Concepto de adulador

Un adulador del latín “adulatoris” es alguien que adula, palabra que proviene en su etimología del latín “adulari”, refiriéndose en un principio a la actitud de los animales, como perros o gatos, que lamen, se refriegan o mueven la cola a los humanos en señal de aceptación y cariño. Luego pasó a designar a aquellas personas que con palabras o gestos halagan a otros, en general para obtener beneficios propios.

Adulador es un sinónimo de lisonjero, lo cual debe ser tomado con precaución por quien recibe estos mimos interesados, ya que si bien es positivo que alguien refuerce la autoestima de otro con regalos o frases alentadoras, se debe desconfiar si son muchas y persistentes, pues un buen amigo, un buen empleado o un buen pariente, también nos hace saber lo que le desagrada de nosotros. En general el adulador es falso, y lo hace en pos de sus objetivos, por ejemplo el que adula a su jefe para obtener un ascenso, el que adula a su maestro para aprobar el curso o el que adula a la mujer que desea para que ella le corresponda.

Concepto de adulador

Son en general personas simpáticas y extrovertidas, demostrativas al extremo, pero solo mientras reciban o esperen recibir lo que desean, lo que las hace no confiables. Es posible que hablen mal de otros allegados al que adulan, para ser ellos los preferidos.

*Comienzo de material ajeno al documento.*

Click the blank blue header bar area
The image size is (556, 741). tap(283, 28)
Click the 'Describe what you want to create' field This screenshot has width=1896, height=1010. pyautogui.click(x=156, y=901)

Quienes más aduladores poseen son aquellos que tienen algo para ofrecer, especialmente poder. Es fácil caer en los manejos de estas personas que se muestran tan afectuosas y dispuestas; pero bastará que el adulado pierda la posibilidad de ofrecerles lo que desean para que dejen de adularlo; y hasta lo critiquen si les conviene para congraciarse con el nuevo detentador del poder o del objeto anhelado.